In parallel, we also started to study the integration of arithmetic optimizations in high-level synthesis (HLS) tools [48]. HLS is a big step forward in terms of design productivity. However, it restricts data-types and operators to those available in the C language supported by the compiler, preventing a designer to fully exploit the FPGA flexibility. To lift this restriction, a source-to-source compiler may rewrite, inside critical loop nests of the input C code, selected floating-point additions into sequences of simpler operator using non-standard arithmetic formats. This enables hoisting floating-point management out the loop. What remains inside the loop is a sequence of fixed-point additions whose size is computed to enforce a user-specified, application-specific accuracy constraint on the result. Evaluation of this method demonstrates significant improvements in the speed/resource usage/accuracy trade-off.

Computer Arithmetic

In collaboration with researchers from Istanbul, Turkey, operators have also been developed for division by a small positive constant [49]. The first problem studied is the Euclidean division of an unsigned integer by a constant, computing a quotient and a remainder. Several new solutions are proposed and compared against the state of the art. As the proposed solutions use small look-up tables, they match well the hardware resources of an FPGA. The article then studies whether the division by the product of two constants is better implemented as two successive dividers or as one atomic divider. It also considers the case when only a quotient or only a remainder are needed. Finally, it addresses the correct rounding of the division of a floating-point number by a small integer constant. All these solutions, and the previous state of the art, are compared in terms of timing, area, and area-timing product. In general, the relevance domains of the various techniques are very different on FPGA and on ASIC.

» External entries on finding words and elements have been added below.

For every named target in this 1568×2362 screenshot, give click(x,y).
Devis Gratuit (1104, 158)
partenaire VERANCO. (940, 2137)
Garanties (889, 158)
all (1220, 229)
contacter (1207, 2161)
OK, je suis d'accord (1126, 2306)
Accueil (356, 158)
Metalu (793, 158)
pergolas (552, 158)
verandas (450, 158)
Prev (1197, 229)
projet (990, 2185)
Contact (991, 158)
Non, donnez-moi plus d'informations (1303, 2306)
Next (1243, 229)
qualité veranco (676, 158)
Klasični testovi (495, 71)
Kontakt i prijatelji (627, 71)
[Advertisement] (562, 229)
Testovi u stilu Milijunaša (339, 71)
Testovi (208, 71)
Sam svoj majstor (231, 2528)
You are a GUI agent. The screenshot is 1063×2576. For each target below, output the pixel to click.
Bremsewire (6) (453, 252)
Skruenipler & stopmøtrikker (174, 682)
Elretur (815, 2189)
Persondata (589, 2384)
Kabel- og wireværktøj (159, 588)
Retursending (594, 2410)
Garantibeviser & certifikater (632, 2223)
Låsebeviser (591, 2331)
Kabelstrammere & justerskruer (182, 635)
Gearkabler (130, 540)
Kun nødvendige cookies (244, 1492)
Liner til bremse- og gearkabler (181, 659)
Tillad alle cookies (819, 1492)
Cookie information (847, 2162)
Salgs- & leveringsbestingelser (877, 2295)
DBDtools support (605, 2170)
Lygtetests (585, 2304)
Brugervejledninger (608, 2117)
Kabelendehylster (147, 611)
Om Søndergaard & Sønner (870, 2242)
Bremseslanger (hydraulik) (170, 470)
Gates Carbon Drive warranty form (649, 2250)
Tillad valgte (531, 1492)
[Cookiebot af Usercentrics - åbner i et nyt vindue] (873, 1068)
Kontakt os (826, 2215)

On the software side, we have also shown, in collaboration with researchers from LIP and the Kalray company, that correctly rounded elementary functions can be implemented more efficiently using only fixed-point arithmetic than when classically using floating-point arithmetic [24]. A purely integer implementation of the correctly rounded double-precision logarithm outperforms the previous state of the art, with the worst-case execution time reduced by a factor 5. This work also introduces variants of the logarithm that input a floating-point number and output the result in fixed-point. These are shown to be both more accurate and more efficient than the traditional floating-point functions for some applications.